I’m sorry but I don’t really understand the above questions. Can you rephrase them? The shrunken LFC should not be opposite sign of the MLE. I haven’t seen this happen. Can you show this is really happening and provide all your code?
I have added more information in question, please check the question again.
There is no code here for shrinkage.
Sorry for that. I have done lfc shrinking separately from main program. That's why I forgot to attach in this question. There are two ways for shrinking. I am not sure which way to go. Here is the code :
res1 = lfcShrink(dds, coef = "Intercept", res = results(dds))
Ok so your two problems are that you are not setting factors levels as directed in the vignette (software cannot guess what is the reference in your experiment) and you are shrinking the intercept and comparing to the coefficient of condition differences.
ok. I got it. When I try with
coef = "condition_untreated_vs_treated
then I am getting change in LFC magnitude only not sign. So according to you I should use this instead of Intercept. By changing LFC coef as untreatedvstreated , I have got some good results but I still don't understand what are those statistical conditions or results which tells me that LFC results are not good and I should go for shrinking (because of may be high dispersion/small dataset/ high variance in LFC for very small gene counts ....)At this point I would recommend that you read the papers associated with the software, or partner with someone who can explain how the methods work. Our recommendation is to use the LFC shrinkage, and we have two papers (the 2014 and the new, apeglm paper) showing that it produces better estimates compared to the maximum likelihood estimate (MLE).
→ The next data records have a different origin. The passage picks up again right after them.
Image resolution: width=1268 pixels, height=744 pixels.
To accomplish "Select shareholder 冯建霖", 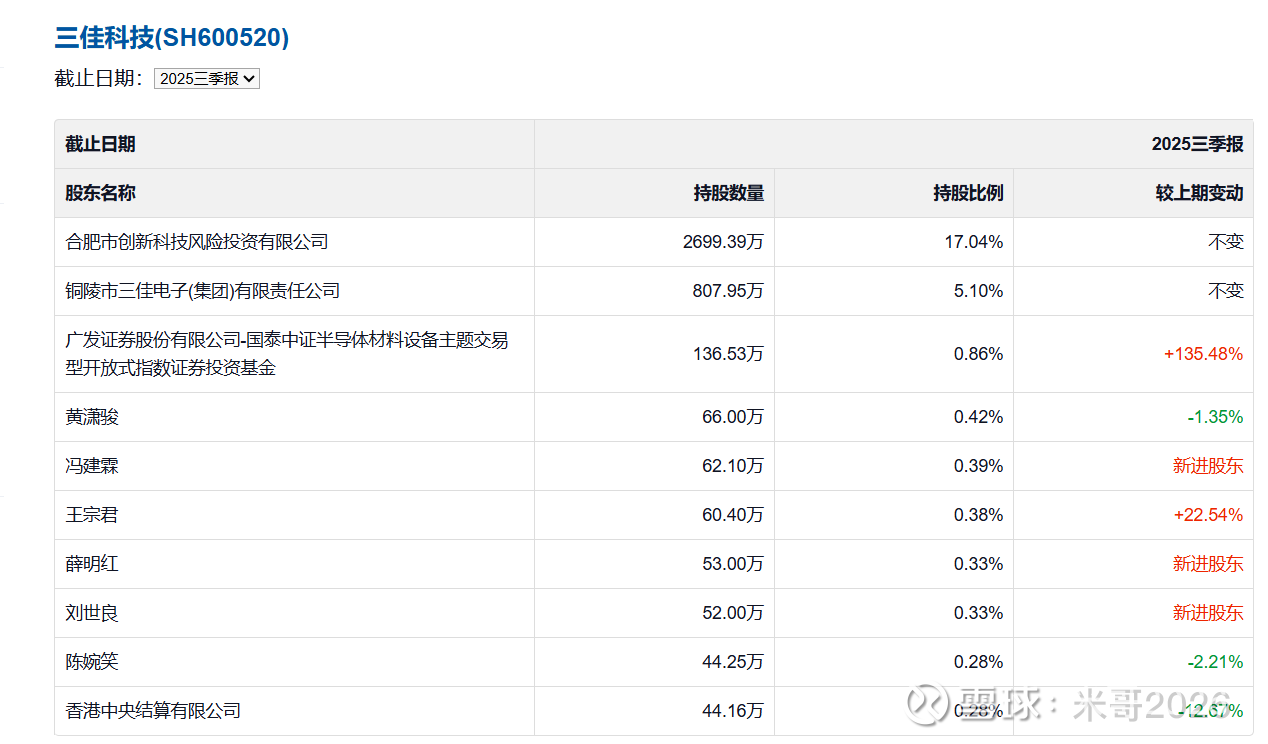I will click(x=92, y=466).
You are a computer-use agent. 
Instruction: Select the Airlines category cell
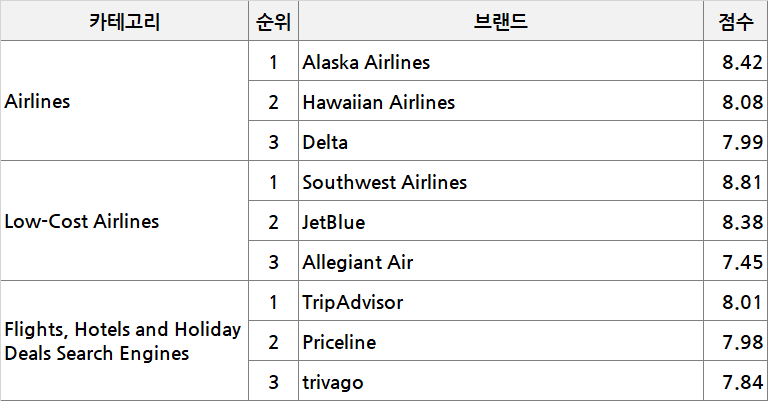(38, 101)
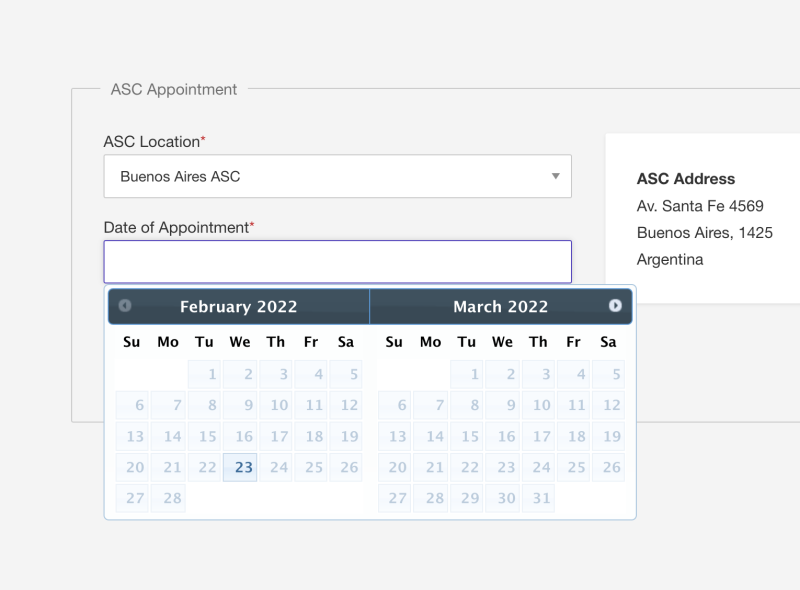Pick March 26 in the calendar

[608, 467]
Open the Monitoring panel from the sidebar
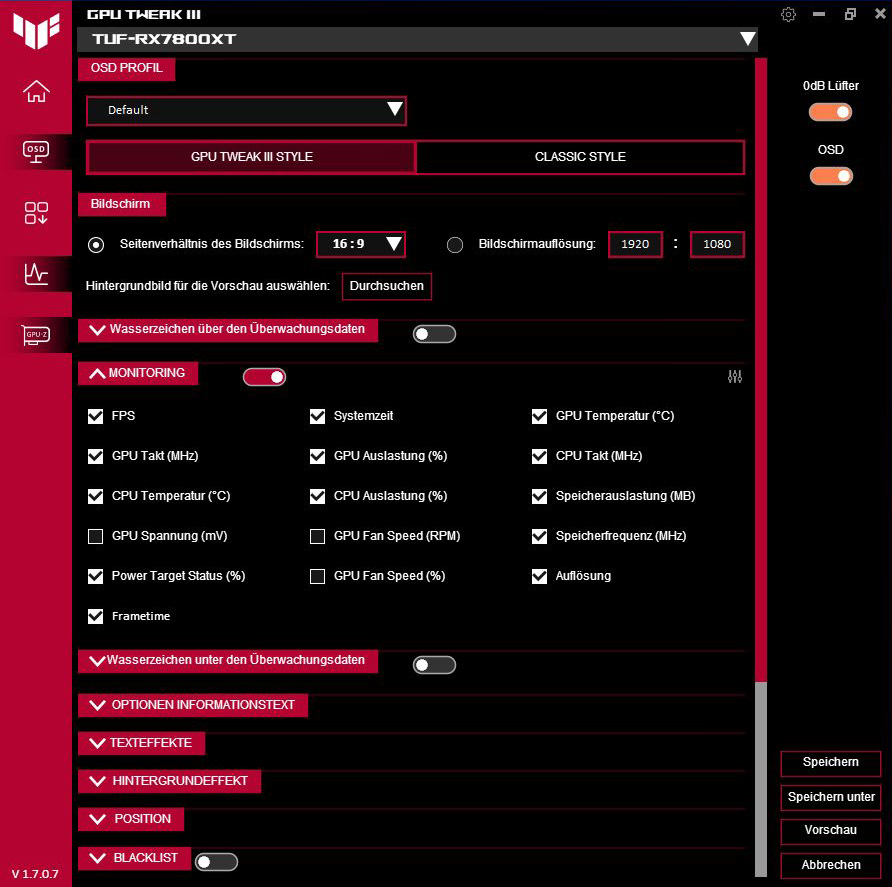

I'm not going to recap those papers here because they are both open access and easy to read.
Ok.Thanks for your help.
How does DESeq2 take care of correlation in between raw counts of genes expression i.e. if two genes are positively or negatively correlated then it may affect GLM parameter estimation. Is it taken care by normalizing the counts or not?
Many genes are correlated, for example all up-regulated genes are correlated. This is not an issue.